I want a gun. I don’t feel safe living in Washington, D.C. and want to protect myself. I’m starting today by going down to City Hall to find the gun permit office to tell them, “I want a gun.” This series will follow me as I navigate the city bureaucracy and outdated rules in order to legally buy a firearm.
My desire for a gun started when I had to face down over a dozen criminals on an empty cul de sac in Washington, D.C., armed only with a Blackberry.
It was New Year’s Day 2010, and I’d been staying in the house to dog sit for friends who were on vacation. I’d returned from walking the dog when I saw a man coming from the house. “What are you doing?” I asked, sensing something was off with the situation. The Golden Retriever just stood next to me with a slack leash.

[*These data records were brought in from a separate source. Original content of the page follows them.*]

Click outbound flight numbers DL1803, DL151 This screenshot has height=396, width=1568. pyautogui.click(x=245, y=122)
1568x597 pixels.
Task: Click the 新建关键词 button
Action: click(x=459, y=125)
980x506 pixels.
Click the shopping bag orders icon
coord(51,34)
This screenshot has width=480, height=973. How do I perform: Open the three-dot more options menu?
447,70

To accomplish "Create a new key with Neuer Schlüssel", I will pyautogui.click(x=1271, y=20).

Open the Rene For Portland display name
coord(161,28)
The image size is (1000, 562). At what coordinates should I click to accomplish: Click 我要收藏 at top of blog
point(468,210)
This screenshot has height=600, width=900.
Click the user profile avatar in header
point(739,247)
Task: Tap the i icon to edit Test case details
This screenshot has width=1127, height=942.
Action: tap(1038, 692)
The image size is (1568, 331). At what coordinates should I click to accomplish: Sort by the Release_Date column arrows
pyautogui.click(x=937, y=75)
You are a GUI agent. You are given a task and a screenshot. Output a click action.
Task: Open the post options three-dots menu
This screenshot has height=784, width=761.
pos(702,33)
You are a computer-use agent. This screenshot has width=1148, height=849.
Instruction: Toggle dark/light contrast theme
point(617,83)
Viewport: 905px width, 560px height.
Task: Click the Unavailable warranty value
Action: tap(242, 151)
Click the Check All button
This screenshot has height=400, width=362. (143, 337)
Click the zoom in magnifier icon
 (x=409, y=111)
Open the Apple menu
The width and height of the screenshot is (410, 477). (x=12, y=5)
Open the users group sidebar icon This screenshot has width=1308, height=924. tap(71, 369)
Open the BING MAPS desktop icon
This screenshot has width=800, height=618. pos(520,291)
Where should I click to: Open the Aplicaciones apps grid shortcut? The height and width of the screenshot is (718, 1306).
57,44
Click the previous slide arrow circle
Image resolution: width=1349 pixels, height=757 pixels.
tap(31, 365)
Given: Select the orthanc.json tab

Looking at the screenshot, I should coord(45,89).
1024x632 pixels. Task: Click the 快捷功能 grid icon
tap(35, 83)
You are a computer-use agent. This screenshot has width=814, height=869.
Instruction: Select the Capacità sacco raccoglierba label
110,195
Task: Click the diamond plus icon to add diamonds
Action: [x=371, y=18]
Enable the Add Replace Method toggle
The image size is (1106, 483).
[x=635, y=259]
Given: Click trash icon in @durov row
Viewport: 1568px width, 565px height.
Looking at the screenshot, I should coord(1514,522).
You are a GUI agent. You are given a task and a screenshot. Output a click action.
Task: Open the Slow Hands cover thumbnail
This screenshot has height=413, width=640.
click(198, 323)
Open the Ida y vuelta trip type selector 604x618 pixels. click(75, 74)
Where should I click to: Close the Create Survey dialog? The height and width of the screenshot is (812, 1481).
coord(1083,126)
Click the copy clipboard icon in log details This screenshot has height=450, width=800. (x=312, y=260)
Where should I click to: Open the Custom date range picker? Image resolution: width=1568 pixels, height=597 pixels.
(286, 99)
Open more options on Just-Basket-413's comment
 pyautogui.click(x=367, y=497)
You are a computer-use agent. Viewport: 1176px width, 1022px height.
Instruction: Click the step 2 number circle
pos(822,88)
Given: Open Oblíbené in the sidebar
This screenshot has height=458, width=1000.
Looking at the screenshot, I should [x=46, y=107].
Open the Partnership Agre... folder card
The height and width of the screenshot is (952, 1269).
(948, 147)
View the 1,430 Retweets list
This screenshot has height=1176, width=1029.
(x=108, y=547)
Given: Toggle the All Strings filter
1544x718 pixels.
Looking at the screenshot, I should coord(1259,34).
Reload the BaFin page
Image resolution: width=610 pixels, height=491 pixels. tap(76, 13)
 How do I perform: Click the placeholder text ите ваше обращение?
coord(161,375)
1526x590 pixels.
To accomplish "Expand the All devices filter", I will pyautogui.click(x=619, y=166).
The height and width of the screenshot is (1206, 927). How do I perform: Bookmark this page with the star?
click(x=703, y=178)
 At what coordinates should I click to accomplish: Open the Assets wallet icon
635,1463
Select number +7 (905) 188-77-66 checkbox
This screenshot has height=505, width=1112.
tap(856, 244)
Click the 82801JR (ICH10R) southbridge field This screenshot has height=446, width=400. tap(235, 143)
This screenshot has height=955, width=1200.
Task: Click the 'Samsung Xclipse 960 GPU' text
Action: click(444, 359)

“We’re here to clean the pool,” the man said. He looked nervous and his eyes were blood-shot.
I was pretty sure my friends hadn’t called in a swimming pool emergency during the middle of winter. “No, we didn’t call for you,” I said.
“Oh, then it must be the house next door,” he said, smiling nervously. He turned and walked away quickly.
I’d left the front door unlocked since I was walking the dog for less than ten minutes. (I know, lesson learned.) After the man left, I was still suspicious so I went inside, grabbed my Blackberry and clicked on the icon for the camera. I walked down the street, and as I turned the corner, I saw about 15 scruffy young men standing around two pickup trucks. We were at the end of a woody, dead-end road.
I nervously held up my Blackberry to take a quick photo of them and the license plates. Suddenly, the blood-shot-eyed guy darted out, blocking the shot. “What are you doing?” he asked. I looked around at all the men staring at me and was suddenly scared. “Nothing, I’m um, just going now,” I said as I put my Blackberry down instead of taking the picture around him and went home.